LocalSGD¶
This module implements a fault tolerant version of LocalSGD and related methods.
- class torchft.local_sgd.DiLoCo(manager: Manager, model: Module, inner_optimizer: Optimizer, outer_optimizer: Optimizer, sync_every: int, backup_device: Optional[device] = None, pin_memory: bool = True, use_bucketization: bool = False, bucket_cap_mb: Optional[int] = None)[source]¶
Bases:
object
DiLoCo is a subclass of LocalSGD that overrides the synchronization mechanism to average and synchronize the pseudogradients (delta of the previous global weight and current local weights).
This algorithm requires a backup copy of the weights. By default these are stored in CPU memory. If any error occurs during the DiLoCo step, the step will be discarded and the model parameters will reset back to the last time DiLoCo synchronized.
DiLoCo paper: https://arxiv.org/pdf/2311.08105
- bucket_cap_mb: int = 33554432¶
- bucketize_and_allreduce(tensors: List[Tensor], bucket_size_bytes: int) None [source]¶
Applies allreduce on a list of tensors using bucketization.
- Parameters:
tensors – List of torch tensors (e.g., gradients).
bucket_size_bytes – Max size of each bucket in bytes.
- use_bucketization: bool = False¶
- class torchft.local_sgd.LocalSGD(manager: Manager, model: Module, optimizer: Optimizer, sync_every: int)[source]¶
Bases:
object
LocalSGD is a context manager that implements the algorithm described in https://arxiv.org/pdf/1805.09767
This will synchronize the model parameters periodically in a fault tolerant way using a torchft Manager. The allreduce on the parameters will happen every sync_every steps after the optimizer.step call.

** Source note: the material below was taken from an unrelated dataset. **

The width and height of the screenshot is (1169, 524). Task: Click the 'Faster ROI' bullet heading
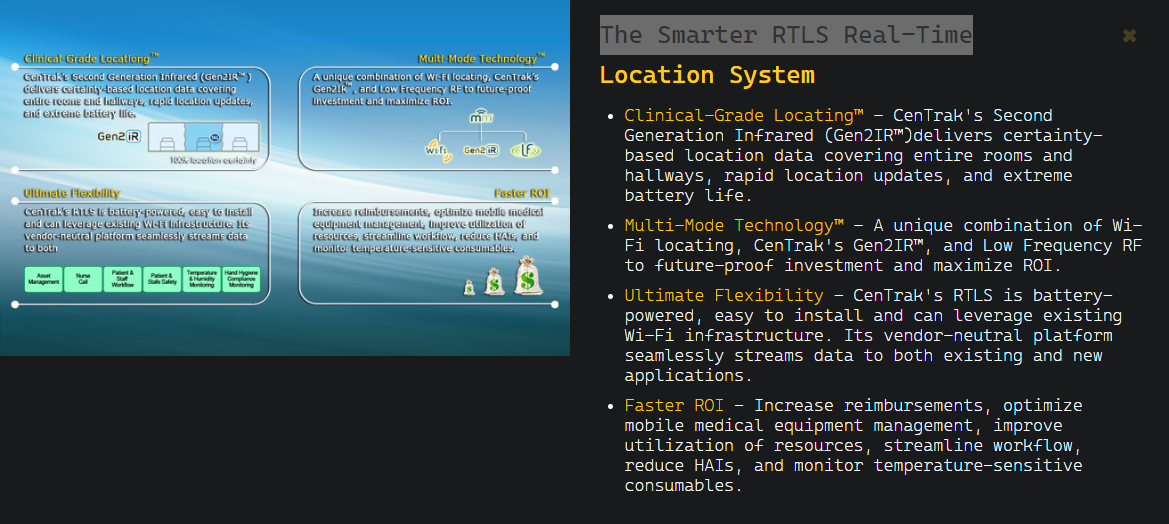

The torchft quorum is computed at the beginning of
sync_every
steps. If any error occurs, or a worker fails between syncs,sync_every
steps will be discarded and a new quorum will be computed on the next step.If running in async mode, on a joining worker the first
sync_every
steps will discarded as the model will be recovering during that period. When using sync mode, the checkpoint will be restored prior to the first step.